● **COSA SI CHIEDE**:
**a)** Elenca, per favore, tutti i valori percentuali che compaiono nell'articolo su UniCredit e Yapi Kredi, nell'ordine in cui vi si trovano.
**b)** Prosegui l'articolo su UniCredit e Yapi Kredi subito dopo la frase con cui termina.

● **BRANO DA LEGGERE**:
Dopo Bank Pekao, Pioneer e Fineco, ora è la volta di Yapi Credi. Dalla banca non commentano, ma il rumor, a cui da prassi non segue una replica da piazza Gae Aulenti, trova solidi fondamenti in quella che è la strategia di Jean Pierre Mustier e nel momento di estrema difficoltà che sta attraversando l’economia turca, Paese in cui lira è finita preda di una forte spirale di svalutazioni sul mercato dei cambi. E così la Borsa che è tornata “confident” sui titoli bancari, grazie allo scatto nella normalizzazione dello spread sulla scia della risoluzione della crisi politica italiana, ha fatto partire gli acquisti sul titolo UniCredit, apprezzando l'idea di un riassetto delle attività nel Paese: +1,76% a 9,89 euro a fine seduta. Al contrario a Istanbul, come previsto dagli analisti che hanno sottolineato come la controllante italiana costituisca un solido asset a monte, il titolo Yapi Kredi ha perso il 5,98% a 2,36 lire turche (0,36 euro).

Banca Unicredit
 

Secondo quanto rivelato stamane infatti Bloomberg che ha citato fonti a conoscenza del dossier, il gruppo guidato da Jean Pierre Mustier alle prese con un rafforzamento del capitale prima di varare il nuovo piano industriale (che sarà comunicato al mercato a inizio dicembre) starebbe valutando la vendita o la riduzione della sua quota all'interno della banca di Ankara Yapi Kredi.

Nel secondo trimestre UniCredit ha indicato un'esposizione infragruppo sulla Turchia di 1,8 miliardi di euro di capitale nonché 22,5 miliardi di euro di attività ponderate per il rischio (Risk-Weighted Assets), con un rapporto CET1 implicito dell'8%.

"Quindi se l'esposizione turca fosse completamente rimossa UniCredit avrebbe un proforma CET1 ratio del 12,3% rispetto al 12,1% riportato" osservano gli analisti di Keefe, Bruyette and Woods. Propedeutica a questa mission, sarebbe l’assunzione del controllo diretto della sua partecipazione, aprendo poi la strada a una potenziale cessione.

● **RECORD ELENCATI**:
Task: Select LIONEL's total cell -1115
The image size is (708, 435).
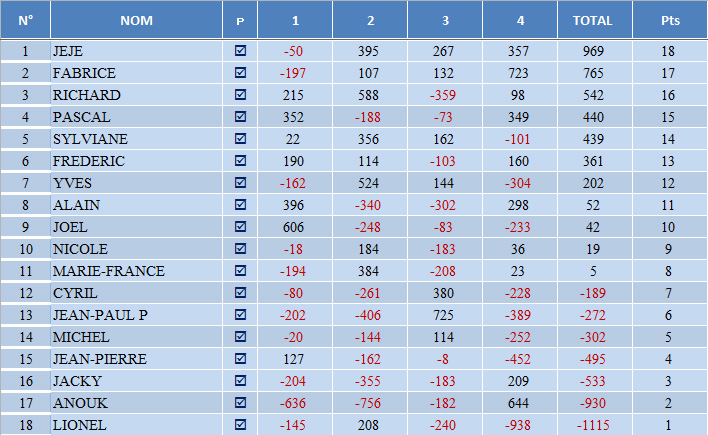Action: (594, 425)
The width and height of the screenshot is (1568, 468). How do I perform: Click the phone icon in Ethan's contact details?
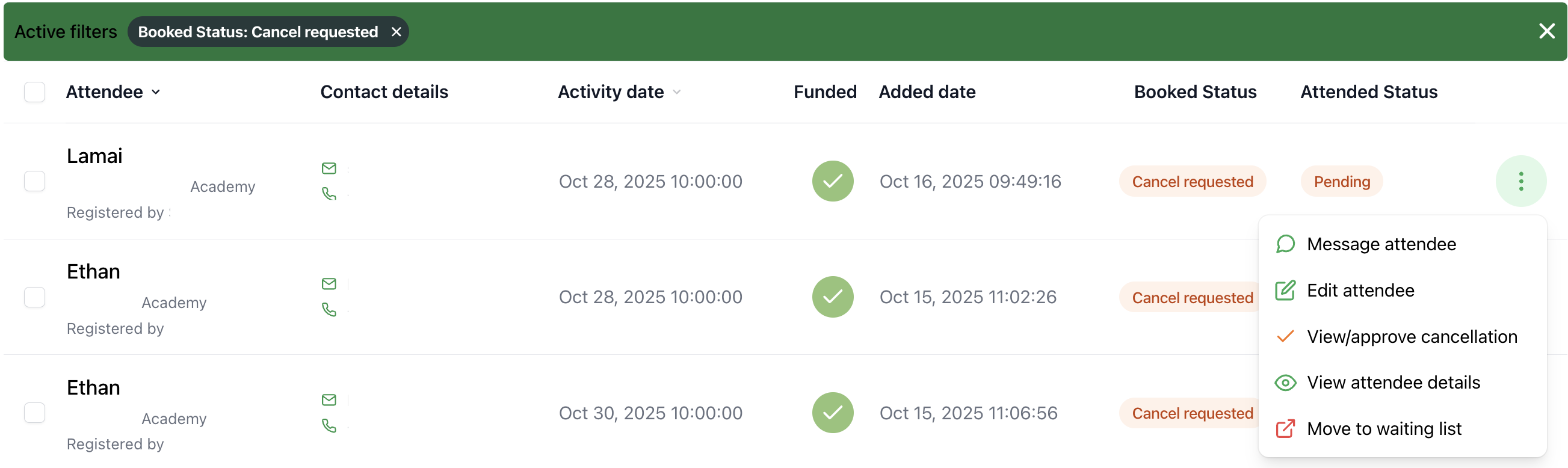tap(329, 310)
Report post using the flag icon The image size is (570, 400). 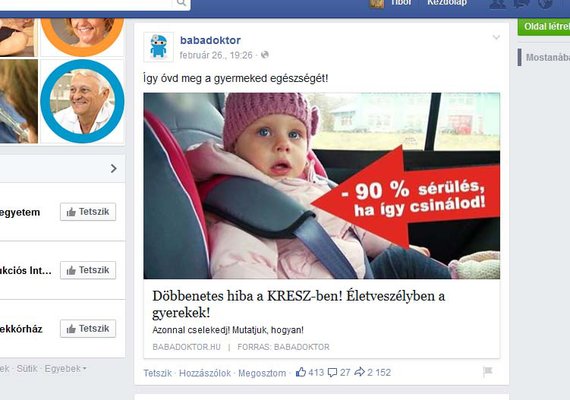point(487,371)
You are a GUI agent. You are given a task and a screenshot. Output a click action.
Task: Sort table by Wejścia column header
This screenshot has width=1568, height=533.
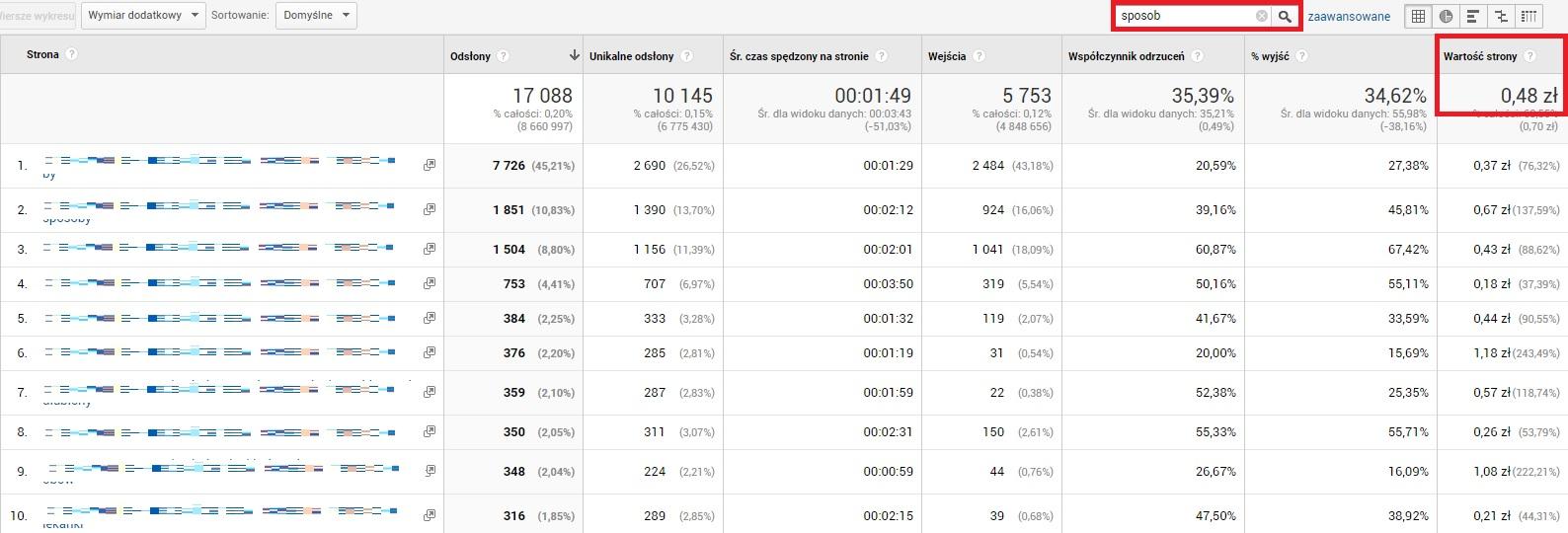coord(947,56)
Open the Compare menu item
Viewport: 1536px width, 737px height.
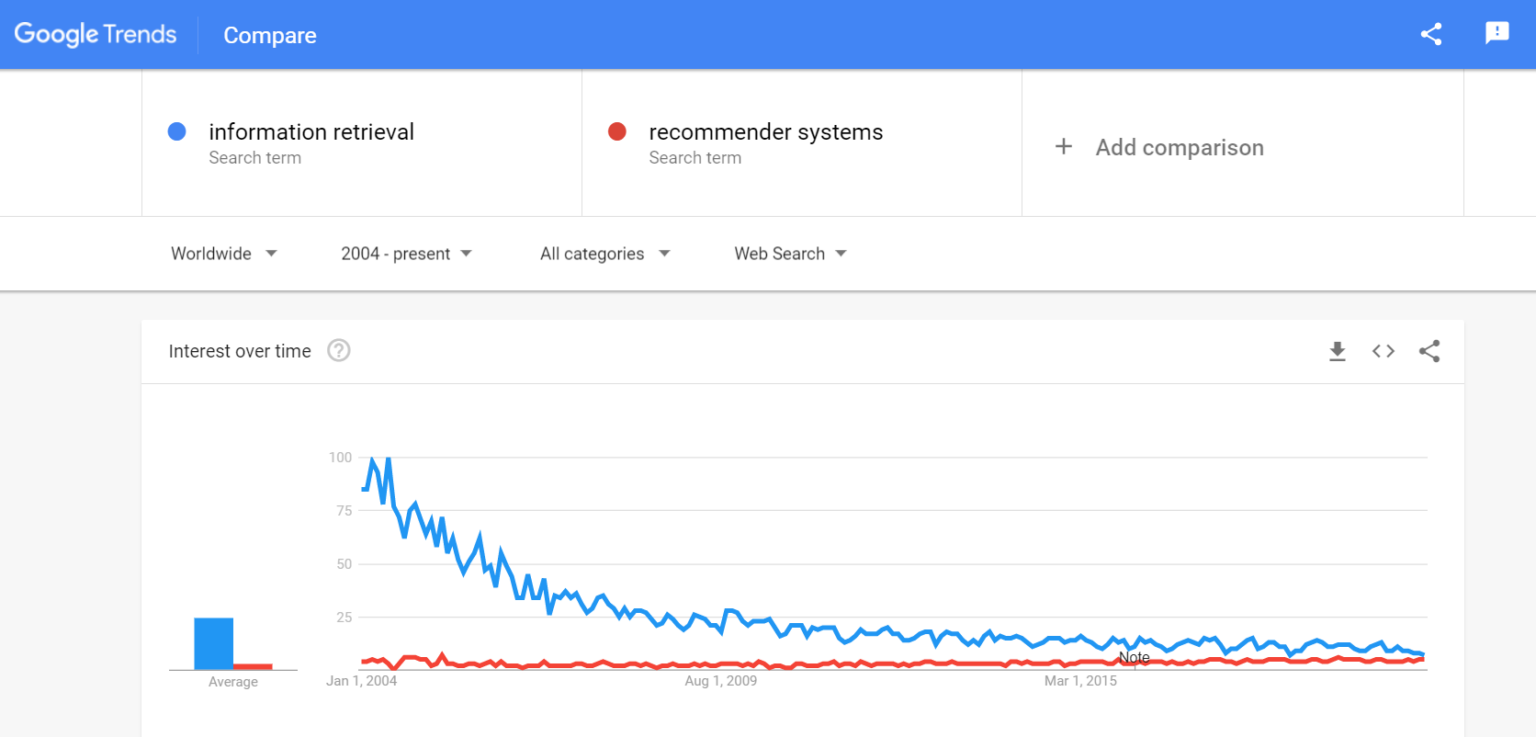pyautogui.click(x=269, y=35)
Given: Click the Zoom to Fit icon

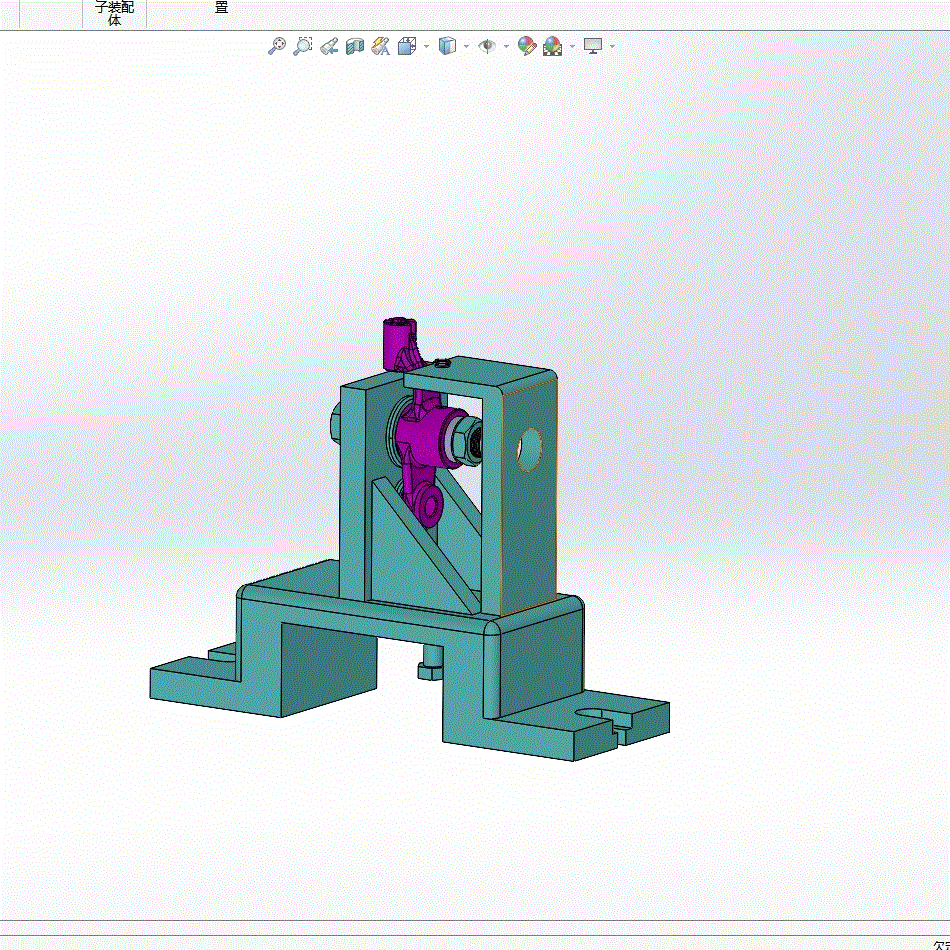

● **RISPOSTE FINALI**:
**a)**
+1,76%
5,98%
8%
12,3%
12,1%

**b)**
Mustier
 

L'ipotesi, al centro dei colloqui tra UniCredit e il partner turco Koc Holding (controllato dalla famiglia più ricca del Paese i Koc), infatti potrebbe portare a una riorganizzazione della loro joint venture Koc Financial Services holding che detiene quasi l'82% di Yapi Kredi ( Il restante 18,1% è quotato alla Borsa di Istanbul). Configurazione che risale a fine 2002 quando il gruppo allora guidato da Alessandro Profumo aveva messo le basi per la forte espansione oltre confine.

Koc Financial Service era inizialmente entrata nel capitale di Yapi Kredi con una quota del 57% acquistato per una quota del 44,53% da Cukurova e per il restante 12,89% dal Fondo nazionale di garanzia sui depositi (Savings deposits and insurance fund, o Sdif), valorizzando l'intero capitale 2,05 miliardi. Secondo Citi, alla fine del 2018 il business value della partecipazione era di 1,3 miliardi di euro (dopo una svalutazione nel terzo trimestre 2018 della partecipazione). 

UniCredit potrebbe uscire dalla jv e assumere il controllo diretto della sua quota del 41%, acquisendo una maggiore flessibilità strategica rendendo in questo modo più agevole l'eventuale dismissione liberando capitale. Cessione che per gli esperti di di Keefe, Bruyette and Woods, nonostante la Turchia rappresenti in media il 2% delle entrate e il 10% degli utili della controllante degli ultimi 2 anni, oltre a ridurre "il costo del patrimonio netto del gruppo, fornirebbe alla banca italiana anche una maggiore riserva di capitale per la ristrutturazione e gli impatti normativi nel prossimo piano, nonostante la potenziale perdita di guadagno".